Маньца распластался на полу. Члены совета с серыми лицами замерли у своей стены. Мальчик испуганно вскрикнул и бросился в угол, куда стрелял Великий. Он вернулся оттуда, бережно неся в кулачке маленькое пушистое тело лемминга. Со слезами протянул его:
— Смотри, ты убил моего мышонка…
Великий бросил маузер и осторожно взял крошечный трупик. Половина мышонка была разбита пулей. Больной долго смотрел безумными глазами на кровавый кусочек. Перевел взгляд на ребенка. Глаза его снова обрели осмысленность. Слезы часто закапали на свалявшийся седой войлок бороды.
Мальчик прильнул к старику, как вдруг тот резко выбросил вперед руку с кровавым комочком пеструшки. Протягивая ее, хрипло сказал:
— Смотри, Маньца! Вот так ты сделаешь с ними!
Великий сжал кулак. Между пальцев потекла кровавая
жижа. Он минуту смотрел, как каплет между пальцев теплая кровь. Медленно расправил руку и величественно протянул старику:
— Возьми и уходи.
Старик подобострастно поймал на грязные ладони остатки лемминга и пятясь вышел. За ним, быстро шмыгая, выбежали члены совета.
Громыхнула притворенная дверь.
Больной привлек к себе плачущего мальчика и раздельно сказал на языке, непонятном туземцам:
— Ваня… мальчик мой… Запомни, вот так же нужно их…
Он прижал к широкой волосатой груди голову ребенка и судорожно гладил вьющиеся каштановые волосы. Мальчик тихо всхлипнул.
Великий поднял за подбородок его лицо. Не отрываясь, глядел в заплаканные голубые глаза.
9. Хансен говорит давно забытые вещи
Жители поселка точно вымерли. На улице не было ни души, кроме старого Маньцы и нескольких охотников, вооруженных луками и стрелами. Старик понуро сидел перед начальником экспедиции и отрицательно качал коричневой головой на попытки Хансена говорить с ним на всех известных старому путешественнику эскимосских наречиях. Охотники молча и неподвижно стояли за спиной Маньцы. Прибывшие путешественники тесным кольцом обступили беседующих. Они делали попытки объясниться знаками, но Маньца безнадежно мотал головой.

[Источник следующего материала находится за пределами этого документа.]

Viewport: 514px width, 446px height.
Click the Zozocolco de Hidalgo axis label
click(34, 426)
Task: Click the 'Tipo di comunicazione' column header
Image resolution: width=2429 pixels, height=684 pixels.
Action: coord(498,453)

Наконец он обернулся к своим и прогнусил несколько слов. Тут из-за спины Хансена выскочил Вылка.
Он понял почти все, что сказал Маньца.
Вылка быстро заговорил по-самоедски. Старик изумленно поднял голову, стараясь рассмотреть лицо собеседника. Молодые охотники подались вперед.
Вылка сиял. Его маленькие глазки блестели. Он совсем забыл о стоящих за его спиной спутниках. Хансену пришлось прервать его оживленную беседу с Маньцей.

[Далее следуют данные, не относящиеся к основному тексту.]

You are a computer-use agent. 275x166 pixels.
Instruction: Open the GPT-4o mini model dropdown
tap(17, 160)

Вылка с таким же воодушевлением принялся переводить Маньце речь Хансена. По мере того, как Хансен говорил, лицо старика делалось все более и более сосредоточенным. Молодые охотники, наоборот, стали удовлетворенно кивать головами и перебрасываться оживленными замечаниями.
Речь Фритьофа состояла из короткого разъяснения цели прибытия экспедиции и заверения в самых мирных ее намерениях:
— Нам ничего от вас не нужно. Мы хотим только точно узнать, кто вы такие, как пришли на эту землю, или как попали на нее ваши предки. Покажите нам, чем богата ваша земля, и мы так же мирно уйдем от вас, как пришли сюда, — закончил Хансен.

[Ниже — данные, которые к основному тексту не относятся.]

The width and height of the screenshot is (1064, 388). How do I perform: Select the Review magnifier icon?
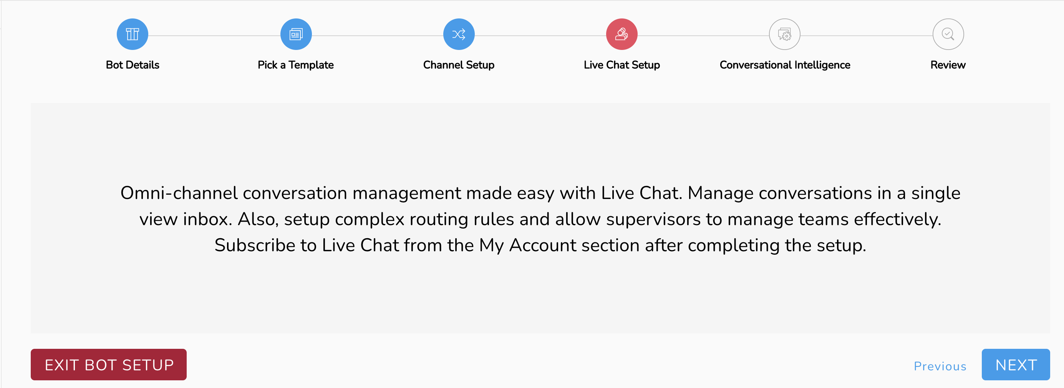948,34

Старик прикрыл опухшими веками сверкнувшие догадкой глазки. Сосредоточенно стал покачивать лохматой головой. Долго ничего не отвечал на речь Хансена. Наконец прогнусил:
— Тебе и твоим охотникам ничего не нужно на нашей земле. Так ли ты сказал? Не солгали мои уши, передавая твои слова?
— Ты понял правильно, — почтительно ответил Хансен.
— Тогда скажи мне — зачем тебе и твоим охотникам знать, как мы живем?
— Мы ездим по всем землям, разбросанным среди льдов большого северного моря, и смотрим, как живут на них разные люди. Если они живут плохо, мы рассказываем об этом на большой южной земле, где живут наши братья.